··· Text under study ···

Tuscaloosa City Schools wants to hear from parents when it comes to how they handle AI, a growing system that continues to evolve.

The school district has a committee studying best-use practices and a major part of that study is surveying parents on how they think AI could be strengthened to improve teaching and learning.

Central High School English teacher Rachael James is the first to admit just the mere mention of AI intimidated her a bit.

“There is definitely that intimidation factor,” said James.

But AI is here to stay, and James felt the best way to tackle it is to confront it head on with crystal clarity.

James learned early on that for teachers, AI is simply another resource – another avenue – to find apps that help do their jobs better.

“AI allows us to create different tools to address different learning styles and it also makes some of the legwork in education a little easier with creating lesson plans we need to run our classes smoothly,” said James.

But like any new thing, there is a chance it could be abused and harmful.

··· Provided records ···

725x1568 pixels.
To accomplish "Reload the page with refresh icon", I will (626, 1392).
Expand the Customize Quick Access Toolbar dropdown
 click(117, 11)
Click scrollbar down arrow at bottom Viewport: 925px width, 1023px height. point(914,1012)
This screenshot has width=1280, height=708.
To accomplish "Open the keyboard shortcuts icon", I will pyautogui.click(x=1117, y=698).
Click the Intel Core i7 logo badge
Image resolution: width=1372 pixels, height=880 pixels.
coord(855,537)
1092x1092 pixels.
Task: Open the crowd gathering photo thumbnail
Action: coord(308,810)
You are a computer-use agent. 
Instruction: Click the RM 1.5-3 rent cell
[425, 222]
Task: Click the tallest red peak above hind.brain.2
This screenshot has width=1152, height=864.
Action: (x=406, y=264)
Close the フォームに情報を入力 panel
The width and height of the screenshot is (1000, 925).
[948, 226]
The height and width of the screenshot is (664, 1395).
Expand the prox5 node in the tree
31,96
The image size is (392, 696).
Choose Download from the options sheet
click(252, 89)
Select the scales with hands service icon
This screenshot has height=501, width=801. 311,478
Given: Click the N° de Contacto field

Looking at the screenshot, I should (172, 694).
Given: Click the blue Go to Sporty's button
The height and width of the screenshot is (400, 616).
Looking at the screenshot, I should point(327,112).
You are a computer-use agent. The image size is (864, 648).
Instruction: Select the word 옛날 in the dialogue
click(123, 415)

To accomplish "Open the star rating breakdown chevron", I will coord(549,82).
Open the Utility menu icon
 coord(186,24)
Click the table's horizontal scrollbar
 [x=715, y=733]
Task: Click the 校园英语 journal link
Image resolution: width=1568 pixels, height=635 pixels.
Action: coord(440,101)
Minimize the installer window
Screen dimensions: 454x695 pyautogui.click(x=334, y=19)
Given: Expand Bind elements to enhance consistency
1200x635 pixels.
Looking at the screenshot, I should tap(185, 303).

···

→ **Using the information**:
**a)** Answer these about the passage on Tuscaloosa City Schools and AI:
(i) Which group is the school district surveying about AI?
(ii) What subject does Rachael James teach, and at which school?
(iii) What legwork does James say AI makes easier?
**b)** Carry on the passage on Tuscaloosa City Schools and AI from its last sentence.

→ **Task-by-task answers**:
**a)**
(i) Parents.
(ii) English, at Central High School.
(iii) Creating the lesson plans teachers need to run their classes smoothly.

**b)**
“Safety and privacy are most important,” said Tuscaloosa City Schools Superintendent Dr. Mike Daria.

Dr. Daria says the school district is sending out surveys to parents to get their feedback on how to make the use of AI better, stronger and safer in the classroom.

“We know it’s evolving very quickly and we believe it’s important to have input from our parents on the way we use it. A big part of that is AI literacy so our students can understand AI, navigate it, interpret it, discern what it is and what it’s not,” said Dr. Daria.

But what about the teacher-student relationship? Could artificial intelligence damage the synergy?

“There is that fear. However, being able to educate, even if computers take over, there still has to be human engagement in some shape, form or fashion,” said James.

Either way, the future is here and James is on the front line and mastering it along the way.

“The goal is not to be afraid of AI,” said James.

School district leaders said parents have until September 26 to complete the survey.